• **EXERCISE**: Print exactly the lines that run from the one containing "The height and" to the final line of the data, both included, and print none of the pictures.

• **INFORMATION GIVEN**:

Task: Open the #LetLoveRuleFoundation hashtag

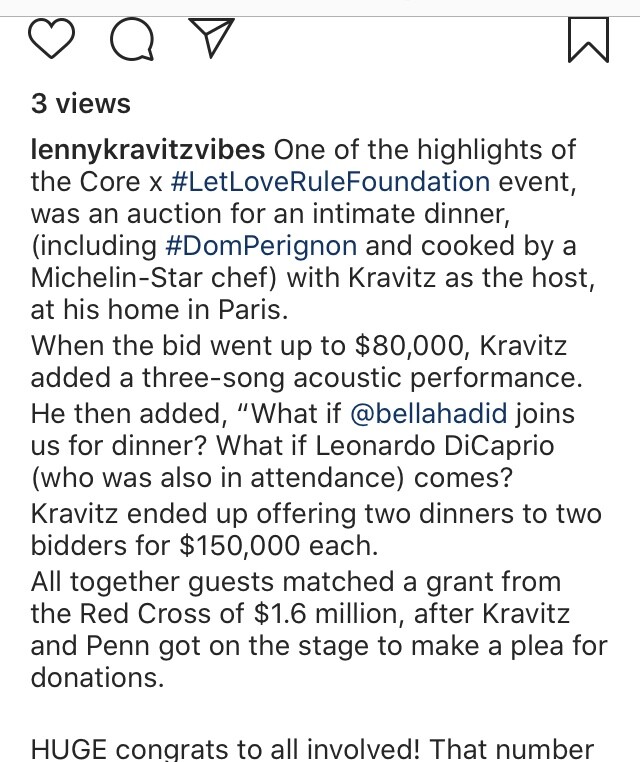Action: point(330,182)
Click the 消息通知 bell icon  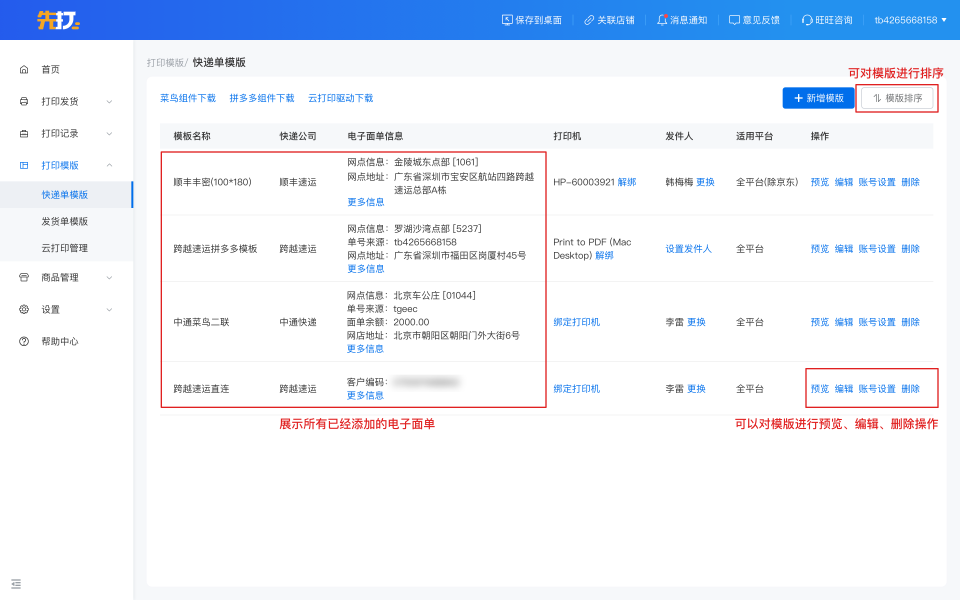click(661, 20)
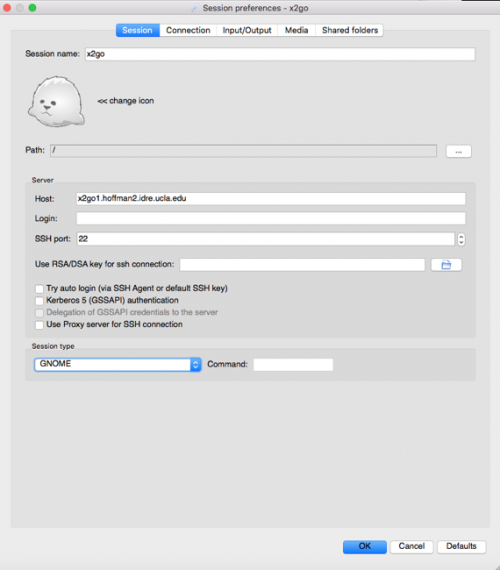Viewport: 500px width, 570px height.
Task: Click the change icon label
Action: point(126,101)
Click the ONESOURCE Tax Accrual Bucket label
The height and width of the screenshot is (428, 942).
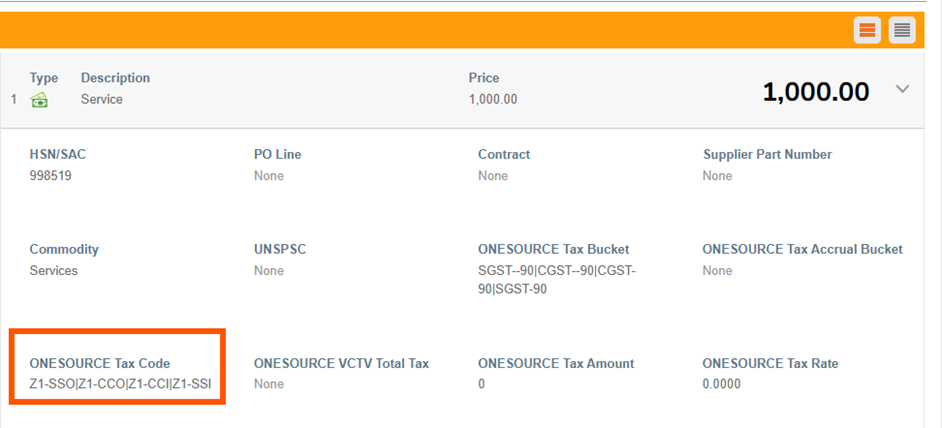(x=803, y=249)
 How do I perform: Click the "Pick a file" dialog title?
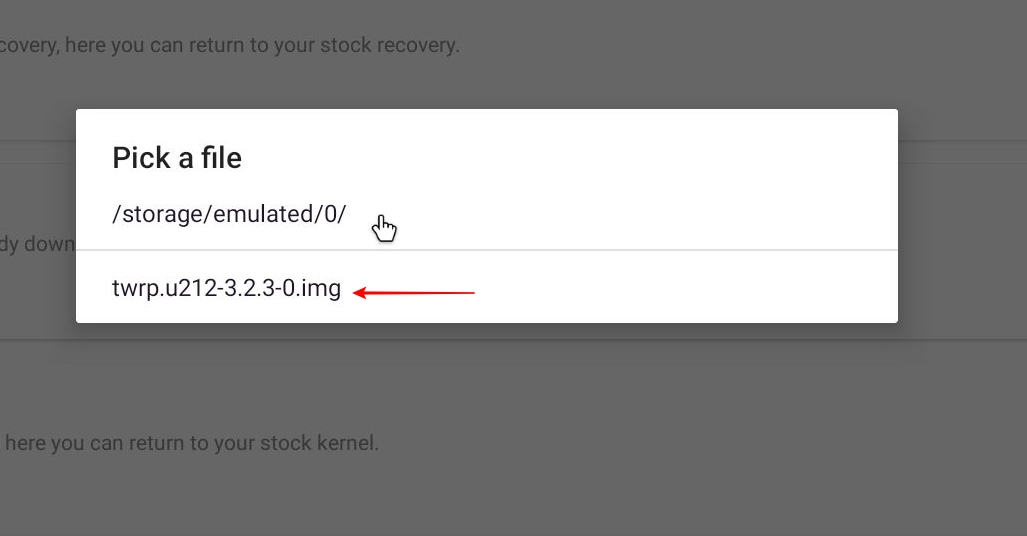coord(177,158)
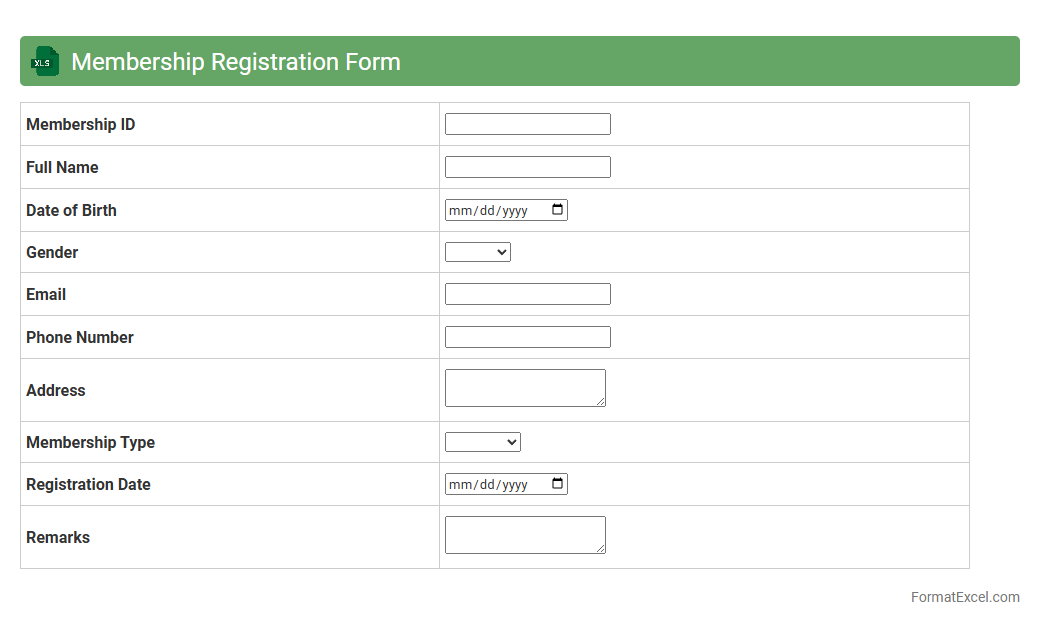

• **PROBLEM SOLUTION**:
The height and width of the screenshot is (428, 942).
(x=803, y=249)
 How do I perform: Click the "Pick a file" dialog title?
coord(177,158)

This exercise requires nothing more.